The government is considering a revamp of the examinations conducted by the Staff Selection Commission (SSC) including a plan to conduct the recruitment examination online to deal with an increasing number of complaints of irregularities in recent months.
The revamp would affect nearly 16 million candidates who take the SSC examinations to join nearly 85,000 junior jobs in the central government, ranging from stenographers to inspectors of customs.
The move follows the recommendations of a panel of experts that also called for making it mandatory for applicants to register online and end the practice of forcing candidates to repeatedly register for each exam.
The commission has been dogged by controversies over the last year or so, particularly in view of repeated numerous allegations of irregularities in its examinations that have been mentioned in the Parliament too.

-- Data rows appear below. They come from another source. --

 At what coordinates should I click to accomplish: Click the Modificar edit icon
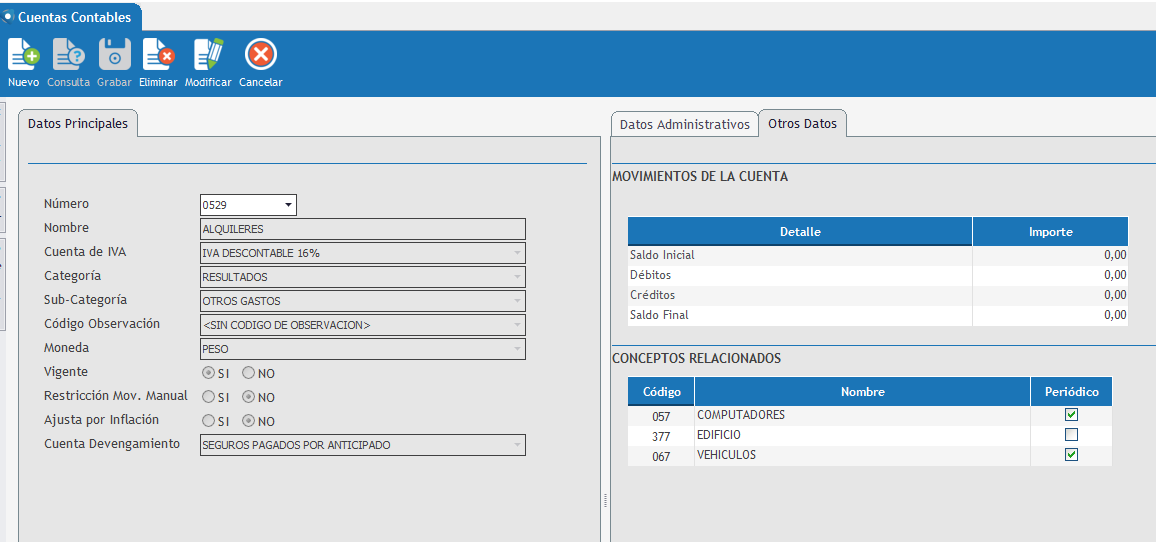208,55
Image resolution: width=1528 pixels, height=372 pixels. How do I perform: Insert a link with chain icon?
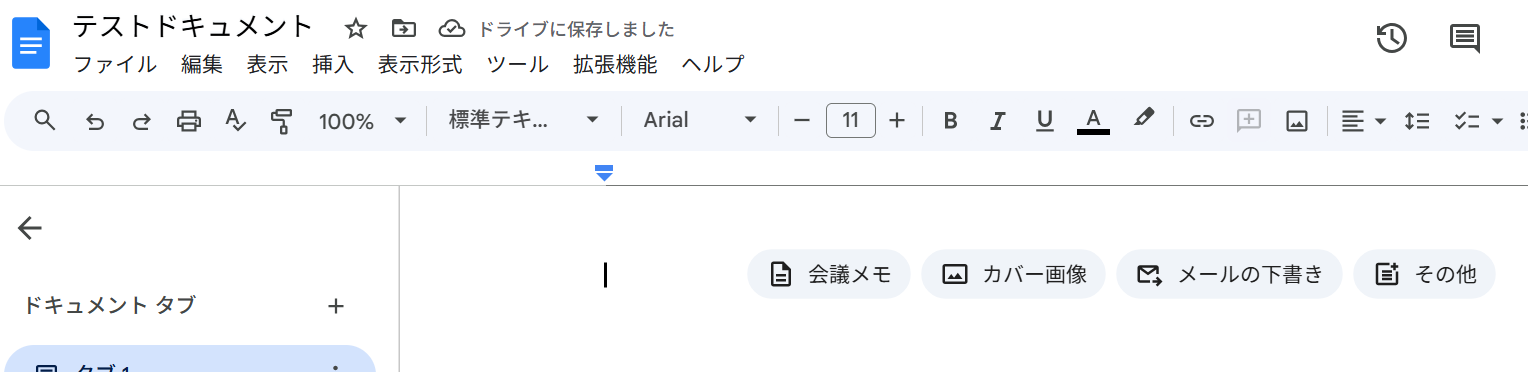[1201, 121]
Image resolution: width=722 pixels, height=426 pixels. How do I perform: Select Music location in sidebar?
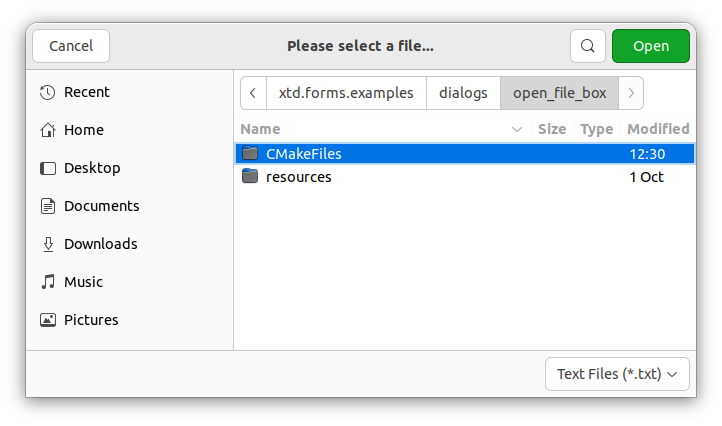tap(83, 282)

Just last month, Apna Dal MP Anupriya Patel alleged in the Lok Sabha that “many candidates who were absent in Tier-II re-examination of combined graduate level exam 2013” had been declared successful by the Staff Selection Commission.
She also asked the government to respond to charges that a large number of candidates from the same city appeared to have cleared the examination. The MP also demanded that the list of those candidates who were debarred be made public. She also asked that the names of absent candidates of CGL-13 be also made public.

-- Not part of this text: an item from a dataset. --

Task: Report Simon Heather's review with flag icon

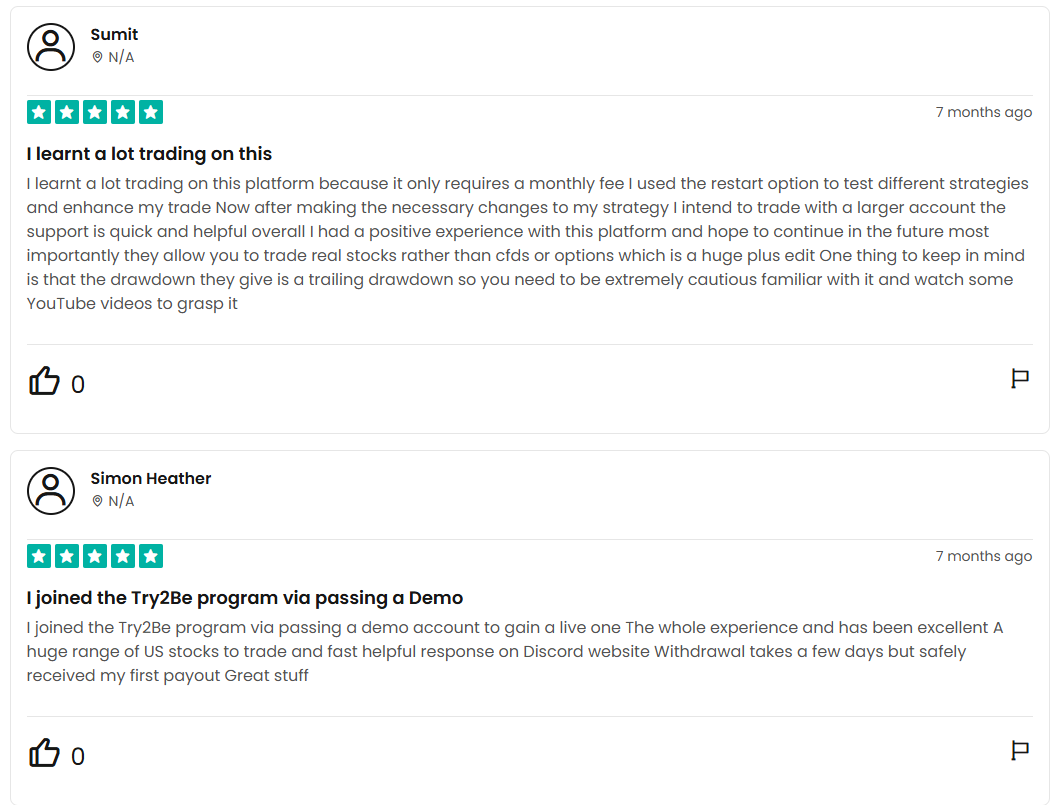Action: click(x=1019, y=751)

Former SSC chairman NK Raghupathy welcomed the revamp initiative but demanded that the department of personnel and training (DoPT) should be transparent about the panel’s exercise.
The DoPT has kept the report under wraps but only placed the recommendations made at a SSC workshop that debated the report.

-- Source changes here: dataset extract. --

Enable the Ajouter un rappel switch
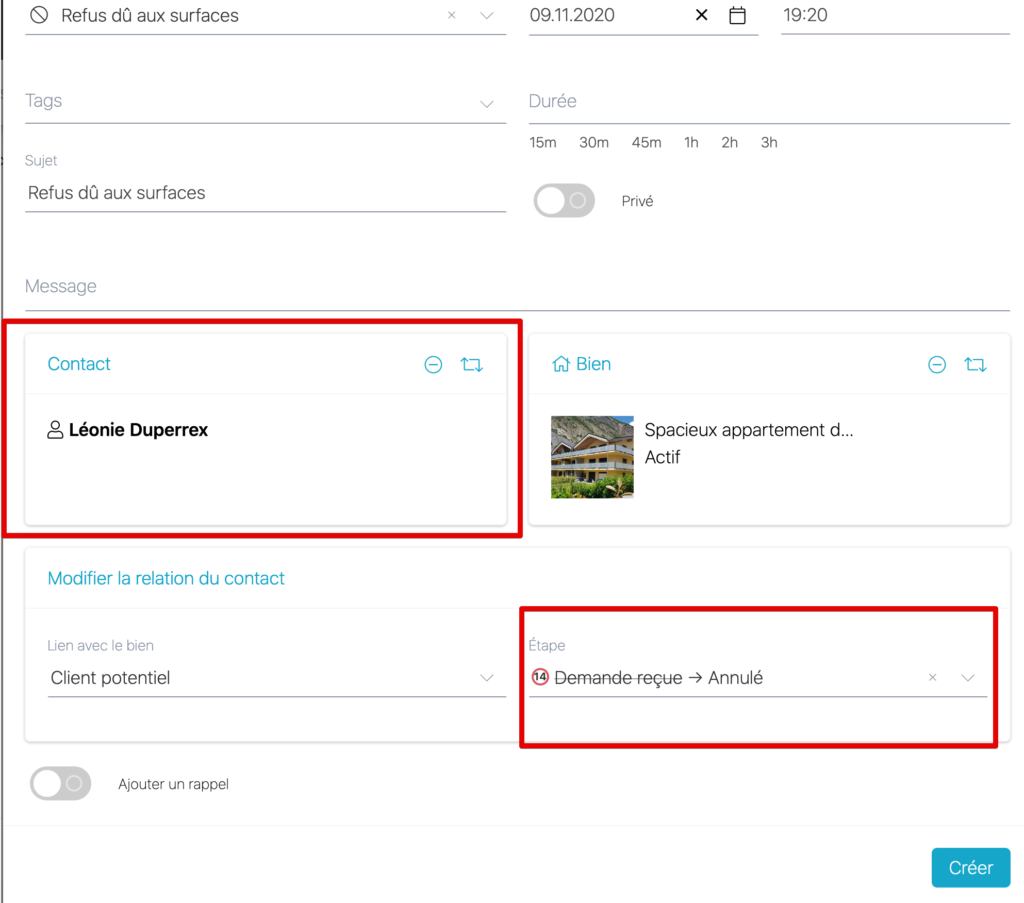61,784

Raghupathy — who headed the SSC till his retirement in 2013 — had taken several initiatives to improve transparency within the panel.
For instance, he used social networking sites such as Twitter and Facebook to advise candidates long before it was fashionable to do so.
He continues to do so after his retirement too.
Raghupathy — who had advocated a single screening test for candidates — said access to the expert group report would help understand why it was not in favour of a single test.
The panel had called for more debate before a view was taken.